*Quellenauszug*.
Entscheidungsstichwort (Thema)

Anfechtung eines Aufhebungsvertrages nach Drohung mit außerordentlicher Kündigung und Strafanzeige. Unbegründete Kündigungsschutzklage einer Altenpflegerin bei unzureichenden Darlegungen zur Widerlegung des vom Arbeitgeber dargelegten Arbeitszeitbetruges

 

Leitsatz (redaktionell)

1. Die Drohung mit einer außerordentlichen Kündigung ist widerrechtlich im Sinne des § 123 Abs. 1 BGB, wenn ein verständiger Arbeitgeber eine solche Kündigung nicht ernsthaft in Erwägung ziehen darf.

2. Die Widerrechtlichkeit der Kündigungsandrohung kann sich regelmäßig nur aus der In-Adäquanz von Mittel und Zweck ergeben; hat der Drohende an der Erreichung des verfolgten Zwecks kein berechtigtes Interesse oder ist die Drohung nach Treu und Glauben nicht mehr als angemessenes Mittel zur Erreichung dieses Zwecks anzusehen, ist die Drohung widerrechtlich.

3. Muss der Arbeitgeber unter Abwägung aller Umstände des Einzelfalls davon ausgehen, dass die angedrohte Kündigung im Falle ihres Ausspruchs einer arbeitsgerichtlichen Überprüfung mit hoher Wahrscheinlichkeit nicht standhalten wird, darf er die außerordentliche Kündigungserklärung nicht in Aussicht stellen, um damit die Arbeitnehmerin zum Abschluss einer Beendigungsvereinbarung zu veranlassen; maßgeblich ist insoweit der objektiv mögliche und damit hypothetische Wissensstand des Arbeitgebers.

4. Die anfechtende Arbeitnehmerin trägt die Beweislast für sämtliche Voraussetzungen des Anfechtungstatbestandes und hat die Tatsachen darzulegen und erforderlichenfalls zu beweisen, die die angedrohte Kündigung als widerrechtlich erscheinen lassen; dazu kann die anfechtende Arbeitnehmerin insbesondere die vom Arbeitgeber benannten Zeugen ihrerseits für die Unrichtigkeit des Sachvortrages des Arbeitgebers benennen.

*Bereitgestelltes Material*.
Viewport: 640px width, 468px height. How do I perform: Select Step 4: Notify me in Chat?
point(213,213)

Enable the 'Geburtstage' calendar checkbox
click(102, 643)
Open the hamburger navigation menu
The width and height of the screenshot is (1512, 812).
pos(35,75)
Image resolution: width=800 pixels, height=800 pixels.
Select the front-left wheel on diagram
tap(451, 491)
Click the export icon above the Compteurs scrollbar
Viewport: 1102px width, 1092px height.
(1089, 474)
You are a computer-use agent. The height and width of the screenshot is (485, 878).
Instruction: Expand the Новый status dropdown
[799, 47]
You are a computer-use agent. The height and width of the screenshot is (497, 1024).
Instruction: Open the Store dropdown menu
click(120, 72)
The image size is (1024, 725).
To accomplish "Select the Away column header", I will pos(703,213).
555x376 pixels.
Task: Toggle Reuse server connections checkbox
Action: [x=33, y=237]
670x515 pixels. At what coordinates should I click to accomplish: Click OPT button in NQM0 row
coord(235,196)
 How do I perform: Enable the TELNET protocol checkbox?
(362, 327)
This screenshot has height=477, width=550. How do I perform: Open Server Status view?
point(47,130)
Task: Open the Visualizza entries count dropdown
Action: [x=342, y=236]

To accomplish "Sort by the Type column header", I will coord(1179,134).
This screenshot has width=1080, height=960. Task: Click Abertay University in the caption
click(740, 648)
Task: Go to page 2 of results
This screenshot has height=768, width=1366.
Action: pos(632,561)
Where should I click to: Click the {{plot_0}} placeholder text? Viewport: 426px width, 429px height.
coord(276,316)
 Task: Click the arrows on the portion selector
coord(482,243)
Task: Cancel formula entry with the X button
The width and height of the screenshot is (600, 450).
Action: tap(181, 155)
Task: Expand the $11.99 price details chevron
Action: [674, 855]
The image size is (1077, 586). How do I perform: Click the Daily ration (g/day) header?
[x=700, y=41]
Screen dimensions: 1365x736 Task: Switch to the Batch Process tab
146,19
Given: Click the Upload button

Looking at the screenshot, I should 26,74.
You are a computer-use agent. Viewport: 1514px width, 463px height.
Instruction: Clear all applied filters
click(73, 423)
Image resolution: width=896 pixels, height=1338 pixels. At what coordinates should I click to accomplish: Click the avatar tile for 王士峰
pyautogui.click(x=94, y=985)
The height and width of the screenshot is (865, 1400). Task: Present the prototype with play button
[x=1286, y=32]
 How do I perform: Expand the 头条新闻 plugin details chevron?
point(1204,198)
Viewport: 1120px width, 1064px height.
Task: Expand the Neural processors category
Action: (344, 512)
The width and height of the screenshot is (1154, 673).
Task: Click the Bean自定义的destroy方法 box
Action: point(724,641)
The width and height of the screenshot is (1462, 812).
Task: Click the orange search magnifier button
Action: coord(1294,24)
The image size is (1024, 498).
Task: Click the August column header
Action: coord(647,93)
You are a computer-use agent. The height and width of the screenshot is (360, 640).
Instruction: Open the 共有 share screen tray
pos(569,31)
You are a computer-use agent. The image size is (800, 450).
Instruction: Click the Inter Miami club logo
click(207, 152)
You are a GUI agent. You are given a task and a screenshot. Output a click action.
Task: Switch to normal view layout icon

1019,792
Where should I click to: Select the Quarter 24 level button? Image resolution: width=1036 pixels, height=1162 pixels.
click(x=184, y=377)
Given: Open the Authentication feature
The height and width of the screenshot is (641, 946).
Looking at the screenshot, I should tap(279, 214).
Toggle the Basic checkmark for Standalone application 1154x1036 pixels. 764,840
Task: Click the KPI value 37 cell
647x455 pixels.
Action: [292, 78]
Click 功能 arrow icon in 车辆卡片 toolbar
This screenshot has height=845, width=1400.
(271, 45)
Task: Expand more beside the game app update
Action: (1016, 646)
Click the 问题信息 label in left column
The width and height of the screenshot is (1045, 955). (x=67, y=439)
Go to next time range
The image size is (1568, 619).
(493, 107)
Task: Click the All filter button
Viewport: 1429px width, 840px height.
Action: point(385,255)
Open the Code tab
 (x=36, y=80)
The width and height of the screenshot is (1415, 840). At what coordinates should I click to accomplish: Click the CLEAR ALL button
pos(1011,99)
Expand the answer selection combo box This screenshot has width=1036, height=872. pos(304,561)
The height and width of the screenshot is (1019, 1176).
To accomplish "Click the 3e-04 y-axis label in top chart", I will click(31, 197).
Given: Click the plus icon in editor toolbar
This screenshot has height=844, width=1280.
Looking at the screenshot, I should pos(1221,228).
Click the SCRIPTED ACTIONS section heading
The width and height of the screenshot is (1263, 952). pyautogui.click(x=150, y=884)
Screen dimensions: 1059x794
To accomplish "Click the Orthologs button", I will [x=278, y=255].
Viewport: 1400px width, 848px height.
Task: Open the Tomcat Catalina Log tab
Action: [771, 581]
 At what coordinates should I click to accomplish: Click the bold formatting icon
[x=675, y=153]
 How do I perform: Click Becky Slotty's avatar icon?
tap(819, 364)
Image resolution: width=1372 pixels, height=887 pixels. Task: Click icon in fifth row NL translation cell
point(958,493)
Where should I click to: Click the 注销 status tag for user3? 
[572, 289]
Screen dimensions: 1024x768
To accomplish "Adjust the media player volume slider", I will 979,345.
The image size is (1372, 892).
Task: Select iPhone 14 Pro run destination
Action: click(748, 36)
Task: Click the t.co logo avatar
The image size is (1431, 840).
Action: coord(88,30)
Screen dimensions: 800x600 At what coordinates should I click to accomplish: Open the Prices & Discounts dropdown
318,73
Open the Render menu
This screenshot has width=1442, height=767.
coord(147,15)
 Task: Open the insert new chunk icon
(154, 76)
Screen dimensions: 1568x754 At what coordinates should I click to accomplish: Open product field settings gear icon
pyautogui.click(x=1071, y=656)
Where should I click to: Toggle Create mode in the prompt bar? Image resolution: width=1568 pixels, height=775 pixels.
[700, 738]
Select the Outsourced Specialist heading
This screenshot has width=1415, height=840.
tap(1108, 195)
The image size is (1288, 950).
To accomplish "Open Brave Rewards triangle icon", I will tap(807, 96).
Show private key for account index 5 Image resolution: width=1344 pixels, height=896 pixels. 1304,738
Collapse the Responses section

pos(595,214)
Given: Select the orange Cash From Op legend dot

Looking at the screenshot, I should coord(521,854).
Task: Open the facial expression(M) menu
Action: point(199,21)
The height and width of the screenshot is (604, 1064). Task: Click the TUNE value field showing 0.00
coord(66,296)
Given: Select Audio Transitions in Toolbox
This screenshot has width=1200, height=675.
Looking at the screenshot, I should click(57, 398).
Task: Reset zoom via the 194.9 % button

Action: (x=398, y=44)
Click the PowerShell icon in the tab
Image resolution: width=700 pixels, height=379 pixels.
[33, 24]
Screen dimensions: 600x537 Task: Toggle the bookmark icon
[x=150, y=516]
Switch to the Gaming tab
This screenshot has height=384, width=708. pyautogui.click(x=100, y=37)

*Aufgaben*.
a) Wie lautet dieser Satz aus dem Quellenauszug zum Aufhebungsvertrag auf Englisch: „Die Drohung mit einer außerordentlichen Kündigung ist widerrechtlich im Sinne des § 123 Abs. 1 BGB, wenn ein verständiger Arbeitgeber eine solche Kündigung nicht ernsthaft in Erwägung ziehen darf.“?
b) Wie könnte der Quellenauszug zum Aufhebungsvertrag nach seinem letzten Satz weitergehen? Schreiben Sie ihn fort.
Das Material spielt hierfür keine Rolle.

*Die Antworten*.
a) The threat of an extraordinary dismissal is unlawful within the meaning of § 123(1) BGB if a reasonable employer may not seriously consider such a dismissal.

b)
5. Hat der Arbeitgeber festgestellt, dass die als Altenpflegerin beschäftigte Arbeitnehmerin falsche Angaben hinsichtlich der zeitlichen Lage der erbrachten Pflegeleistungen dokumentiert und einen Pflegehaushalt als besucht aufgeführt hat, ohne diesen jedoch an dem betreffenden Tag tatsächlich aufgesucht zu haben, darf der Arbeitgeber verständigerweise davon ausgehen, dass gegen die Arbeitnehmerin zumindest der dringende Verdacht eines Arbeitszeitbetruges vorliegt und deshalb eine fristlose Kündigung ohne vorherige Abmahnung in Erwägung ziehen, insbesondere wenn das Verhalten der Arbeitnehmerin auch einen gravierenden Verstoß gegen die ihr erteilte Dienstanweisung darstellt, wonach die Beschäftigten verpflichtet sind, die mobile Datenerfassung gewissenhaft und wahrheitsgemäß zu führen.

6. Die Androhung einer Strafanzeige zum Zwecke der Auflösung eines Arbeitsverhältnisses ist nur dann als unangemessen und somit rechtswidrig zu beurteilen, wenn dies das Ergebnis einer Gesamtwürdigung aller Umstände unter besonderer Berücksichtigung der Belange der Bedrohten als auch des Drohenden ist; dabei kommt es auf das Gewicht des erhobenen Vorwurfs an, ob also bei einem bestimmten Sachverhalt ein verständiger Arbeitgeber auch eine Strafanzeige ernsthaft in Erwägung ziehen würde.

7. Stellt der Arbeitgeber nicht nur ein sondern zwei Übel in Aussicht und sind beide Mittel einzeln nicht geeignet, die Drohung zum Zwecke der einvernehmlichen Aufhebung des Arbeitsverhältnisses als rechtswidrig anzusehen, kann auch die gleichzeitige Androhung von beiden Übeln nicht zur Rechtswidrigkeit führen.

 

Normenkette

BGB § 123 Abs. 1, § 623; ZPO § 138 Abs. 1-2, § 373

 

Verfahrensgang

ArbG Kaiserslautern (Entscheidung vom 12.03.2015; Aktenzeichen 6 Ca 435/14)

 

Tenor

  • I.

    Auf die Berufung des Beklagten wird das Urteil des Arbeitsgerichts Kaiserslautern - Auswärtige Kammern Pirmasens - vom 12.3.2015, Az. 6 Ca 435/14, wie folgt abgeändert:

    Die Klage wird abgewiesen.

  • II.

    Die Klägerin hat die Kosten des Rechtsstreits zu tragen.

  • III.

    Die Revision wird nicht zugelassen.

 

Tatbestand

Die Parteien streiten über die Wirksamkeit eines Aufhebungsvertrages.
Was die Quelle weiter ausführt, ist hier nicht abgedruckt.